Context: Follow-up call after sending the proposal. The prospect has read it and has questions. Your goal in the next 10 minutes is to either get a signature, get an objection out in the open, or schedule the signature.

The pitch

"Before we go through the questions — I want to make sure we're aligned on what success looks like for you. The proposal is built around getting you into the top three local pack for 'family dentist Pasadena' and 'pediatric dentist Pasadena' within 90 days, and getting you cited by both ChatGPT and Gemini for those queries within 120. Those are the two metrics I'm willing to be measured on. Everything else — the technical stuff, the content cadence — is in service of those. Is that the right scoreboard for us, or is there a metric you want me to add or replace?"

Why it works:

  • "Before we go through the questions — I want to make sure we're aligned" — preempts negotiation. Lets you set the frame.
  • "Top three local pack... within 90 days" — explicit, falsifiable, time-bound commitment. Most agencies refuse to commit to specific outcomes; specificity wins trust.
  • "Cited by both ChatGPT and Gemini... within 120" — second metric anchored to AI visibility, which is genuinely under your control because most prospects haven't started thinking about it yet.
  • "Those are the two metrics I'm willing to be measured on" — accountability statement.
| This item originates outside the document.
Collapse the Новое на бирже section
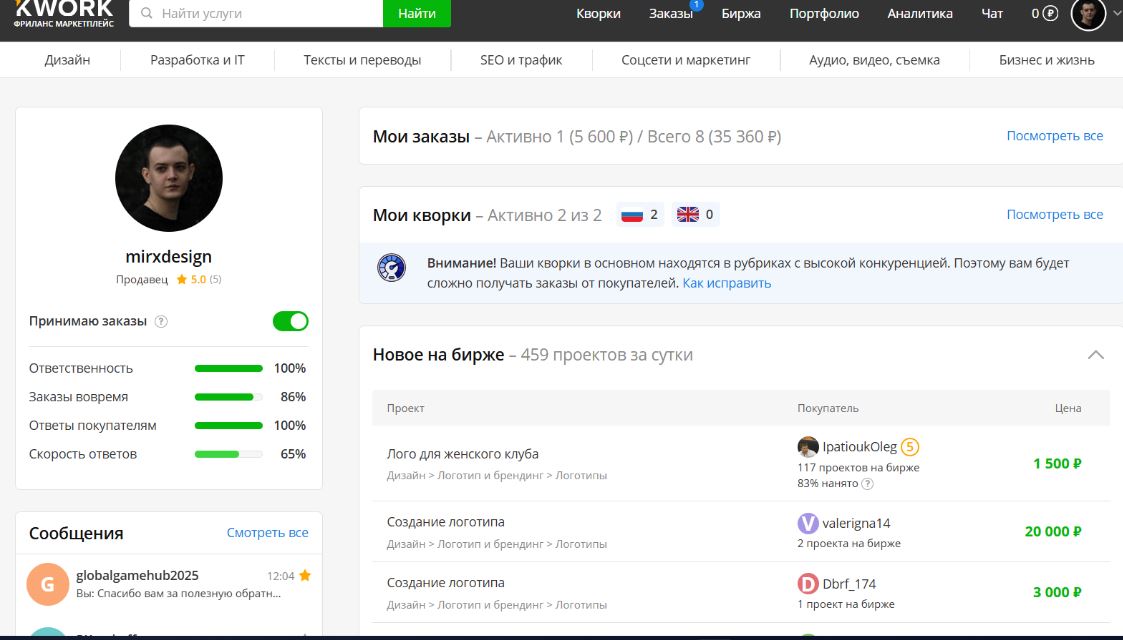This screenshot has width=1123, height=640. tap(1096, 355)
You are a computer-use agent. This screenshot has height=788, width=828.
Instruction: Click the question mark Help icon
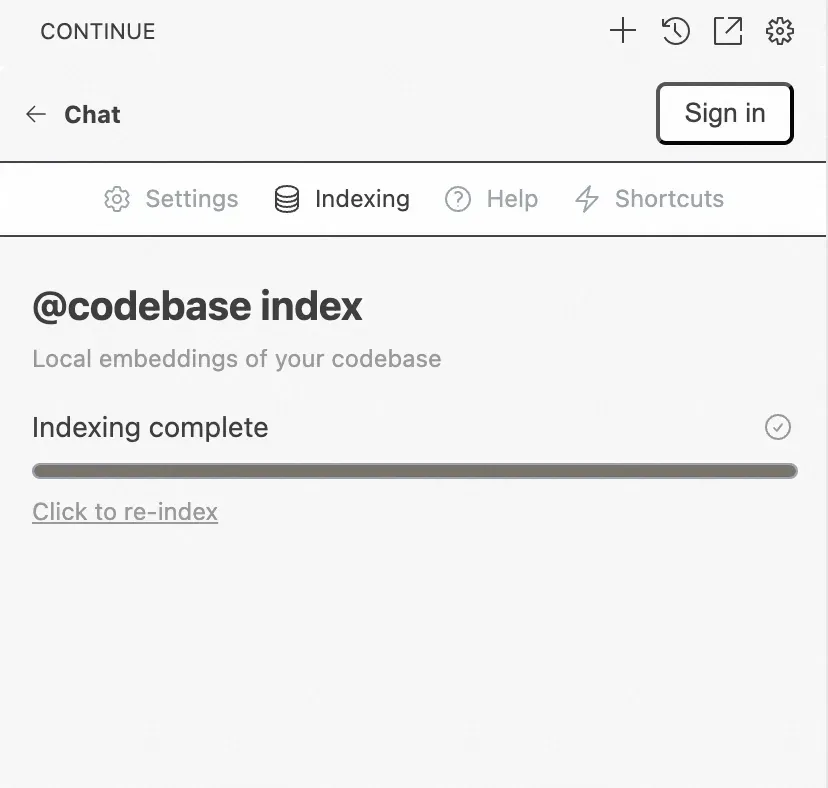click(458, 199)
Differentiator.
  • "Everything else... is in service of those" — eliminates scope confusion before it starts.
  • "Is that the right scoreboard for us..." — open-ended question that surfaces hidden expectations before they become problems.
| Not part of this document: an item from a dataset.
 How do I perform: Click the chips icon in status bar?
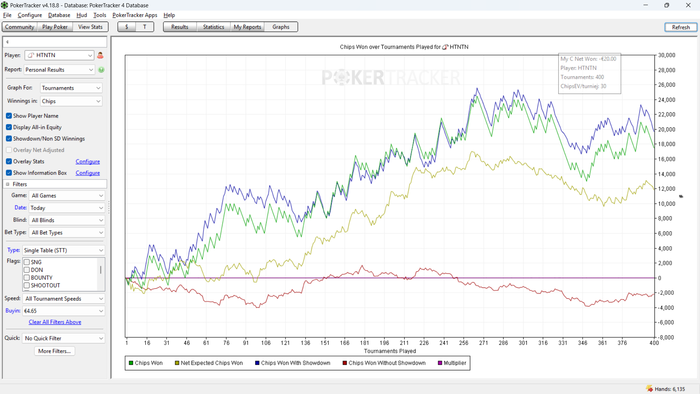click(650, 389)
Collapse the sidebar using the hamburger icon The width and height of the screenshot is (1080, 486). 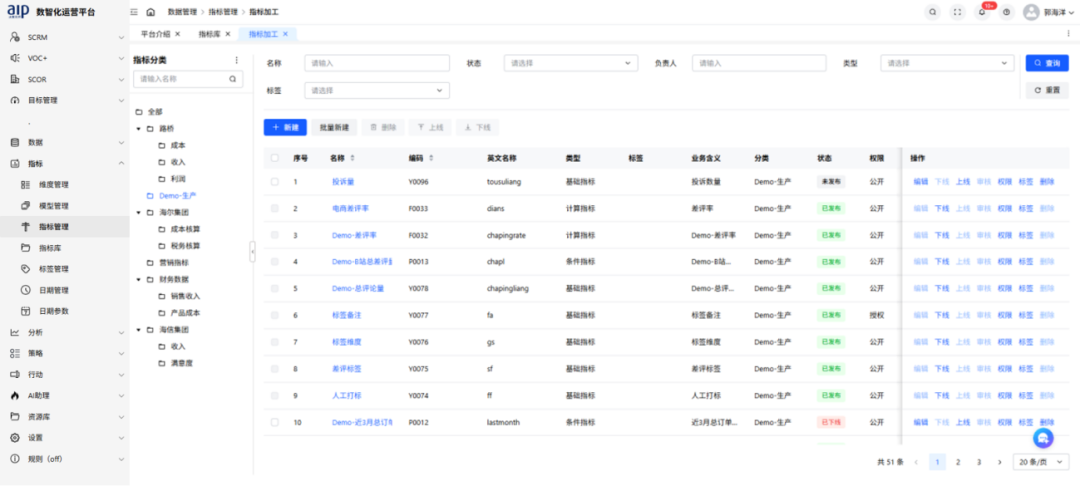click(x=134, y=12)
The "scoreboard" metaphor is intentional. Prospects who can't articulate their success metrics will project them retroactively after work is done. Forcing the conversation now saves arguments later.

What to take from these examples

Three patterns repeat across all three:

  1. You name competitors by name. Generic "your competitors are doing better" lands as criticism. "DentalCare Glendale has 187 reviews" lands as a fact about reality.
  2. You commit to specific outcomes. Most SEO agencies refuse to commit to anything because it's "not predictable." Refusing to commit makes you sound like every other agency. Pick metrics you genuinely can move and commit.
  3. You demote at least one thing. Saying "we'll handle this in month three" or "I wouldn't prioritize this" is the highest-trust signal a salesperson can send. It says: I'm not trying to maximize my retainer scope, I'm trying to fix the actual problem.

And the one thing none of them do: walk through methodology. Not in the cold call, not in the discovery, not at the close. Methodology is what you talk about with vendors who are bidding against you, not with prospects you're trying to win. Once trust is established, methodology becomes irrelevant.

Where the dossier fits

Every example above leans on the same thing: real numbers about the prospect's current state. Most sellers spend an hour pulling those numbers together for each prospect, which makes the pitch quality fluctuate based on how much research time you have that day. That's the gap SEODex was built for — the dossier is the artifact that makes any of these pitches possible. Try it free for 7 days — your first dossier will probably tell you something about a prospect you didn't already know.

Tip

Print out the four-beat structure ("their result → quantify gap → name the work → ask"). Tape it to the side of your monitor. After 20 calls it's automatic; before that, the prompt keeps you from drifting into monologue.